Inmates who achieve excellent ratings during their stay at the brig can request to be allowed to raise and train a dog from CCI. There are usually four to six dogs at the brig at any given time. Each dog is assigned to a four-person-team of inmates for the eighteen months the dog is in training. The success rate of brig puppies graduating and being assigned to a person in need of a service dog exceeds the rate of those trained by the volunteers like me. The normal rate of graduating dogs is about 40%, where the brig program graduates about 60% of the puppies they raise.
Every four months, volunteers are asked to take a brig puppy into their home for two weeks. Because of the sterile surroundings of a prison, the dogs need to leave periodically in order to get socialized in real world environments. Simple things like riding in a car, going to a grocery store, or accompanying a trainer to a restaurant are learning opportunities that the puppy doesn’t get in the brig.
So that’s Balter in the picture above.
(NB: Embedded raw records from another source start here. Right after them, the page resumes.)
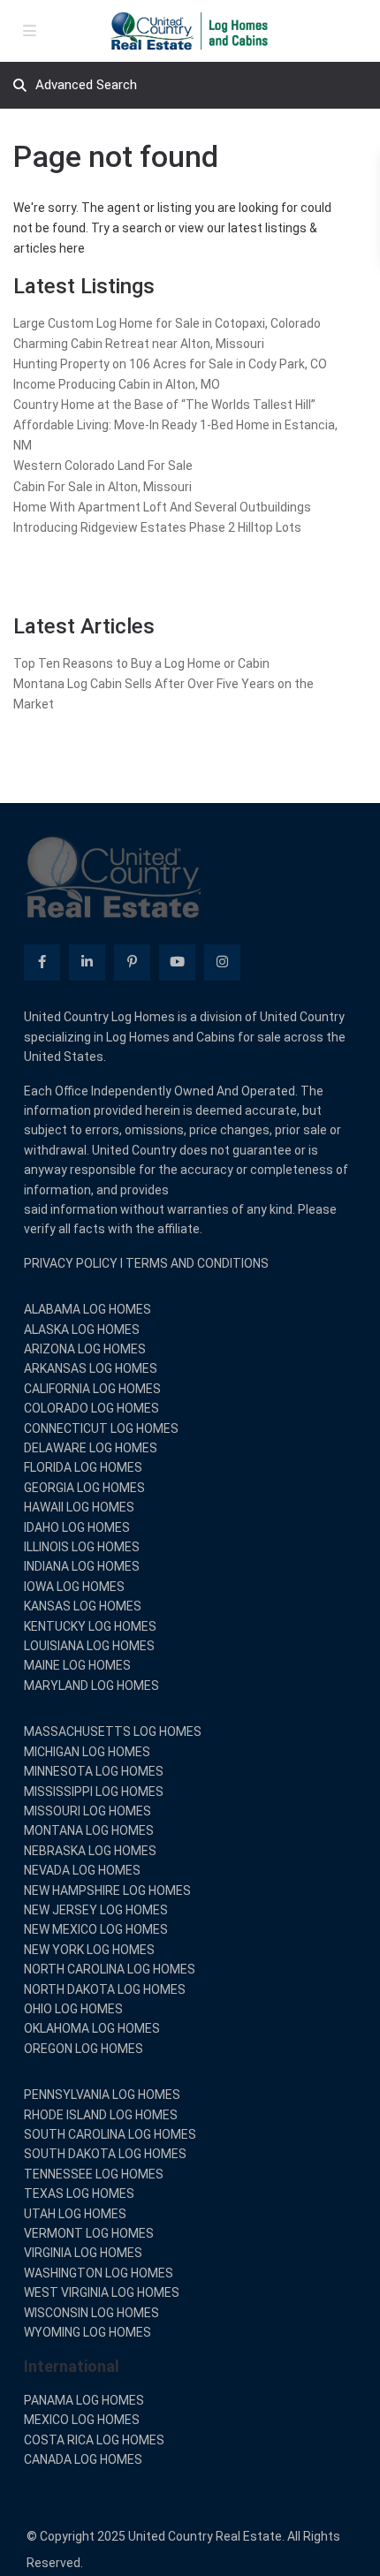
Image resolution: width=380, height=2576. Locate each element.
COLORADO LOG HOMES (91, 1408)
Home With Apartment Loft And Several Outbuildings (162, 507)
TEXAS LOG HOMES (79, 2193)
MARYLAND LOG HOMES (91, 1685)
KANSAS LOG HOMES (82, 1606)
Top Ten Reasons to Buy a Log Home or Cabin (141, 663)
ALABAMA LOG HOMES (87, 1309)
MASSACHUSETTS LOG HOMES (112, 1731)
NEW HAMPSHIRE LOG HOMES (107, 1890)
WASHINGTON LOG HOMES (98, 2273)
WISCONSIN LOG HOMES (91, 2313)
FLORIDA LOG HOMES (83, 1467)
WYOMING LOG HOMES (87, 2332)
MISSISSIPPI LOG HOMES (93, 1791)
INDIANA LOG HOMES (82, 1566)
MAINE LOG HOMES (77, 1665)
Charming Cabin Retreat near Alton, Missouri (138, 344)
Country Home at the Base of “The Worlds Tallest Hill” (164, 405)
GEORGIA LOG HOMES (84, 1488)
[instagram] (222, 962)
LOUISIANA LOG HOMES (89, 1646)
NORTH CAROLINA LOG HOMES (109, 1969)
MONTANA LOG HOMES (89, 1830)
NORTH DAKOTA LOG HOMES (105, 1989)
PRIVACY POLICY (71, 1263)
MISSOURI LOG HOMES (87, 1811)
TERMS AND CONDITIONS (197, 1263)
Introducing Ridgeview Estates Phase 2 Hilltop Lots (157, 527)
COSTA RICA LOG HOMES (94, 2440)
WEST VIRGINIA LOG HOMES (101, 2292)
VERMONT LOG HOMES (89, 2233)
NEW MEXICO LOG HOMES (96, 1929)
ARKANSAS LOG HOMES (90, 1368)
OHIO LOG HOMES (73, 2009)
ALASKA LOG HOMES (82, 1329)
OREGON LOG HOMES (83, 2049)
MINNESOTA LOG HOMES (93, 1771)
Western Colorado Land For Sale (103, 465)
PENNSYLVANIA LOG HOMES (102, 2094)
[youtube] (177, 962)
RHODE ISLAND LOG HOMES (101, 2115)
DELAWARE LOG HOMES (90, 1448)
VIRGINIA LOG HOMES (83, 2253)
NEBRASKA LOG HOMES (90, 1851)
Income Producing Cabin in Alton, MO (116, 384)
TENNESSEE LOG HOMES (93, 2174)
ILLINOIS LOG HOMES (82, 1547)
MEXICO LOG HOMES (82, 2420)
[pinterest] (132, 962)
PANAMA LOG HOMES (84, 2400)
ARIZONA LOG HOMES (85, 1349)
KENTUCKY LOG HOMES (90, 1626)
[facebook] (42, 962)
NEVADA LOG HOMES (82, 1870)
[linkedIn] (87, 962)
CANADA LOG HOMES (83, 2459)
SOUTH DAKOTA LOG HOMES (105, 2154)
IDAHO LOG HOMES (77, 1527)
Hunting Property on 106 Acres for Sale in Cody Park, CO (170, 364)
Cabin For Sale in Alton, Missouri (102, 487)
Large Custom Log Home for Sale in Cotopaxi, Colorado (167, 323)
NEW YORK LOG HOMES (89, 1950)
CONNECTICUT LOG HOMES (101, 1428)
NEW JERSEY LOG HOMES (96, 1910)
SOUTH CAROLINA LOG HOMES (110, 2134)
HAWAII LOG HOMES (79, 1507)
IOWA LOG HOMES (74, 1587)
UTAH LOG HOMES (75, 2214)
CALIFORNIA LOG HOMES (92, 1389)
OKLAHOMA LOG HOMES (92, 2028)
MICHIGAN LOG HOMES (87, 1752)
He’s with me for TWO WEEKS. Hurray! And he is wonderful; the sweetest boy you’d ever want to meet. My daughter Stephanie is raising and training Belle, who is Balter’s sister. And then there’s our dog Tawny, who I’ve written about many times and is part of the 60% that didn’t make it. But you’ll never hear any complaints from me about that.
These three dogs absolutely love each other. They sleep together with paws draped over one another, their faces pressed against each other, and constantly play together. After they’ve been apart, even for only five minutes, you cannot believe the antics and frolics of their reunion. It’s a sight to see. Here is a picture of the three of them (Clockwise from top: Balter, Tawny, and Belle)
Anyway, I thought I’d share these pictures and let you know how much fun I’m having with these beautiful dogs, especially Balter. I just hope the MP’s don’t come knocking at my door, though, with handcuffs!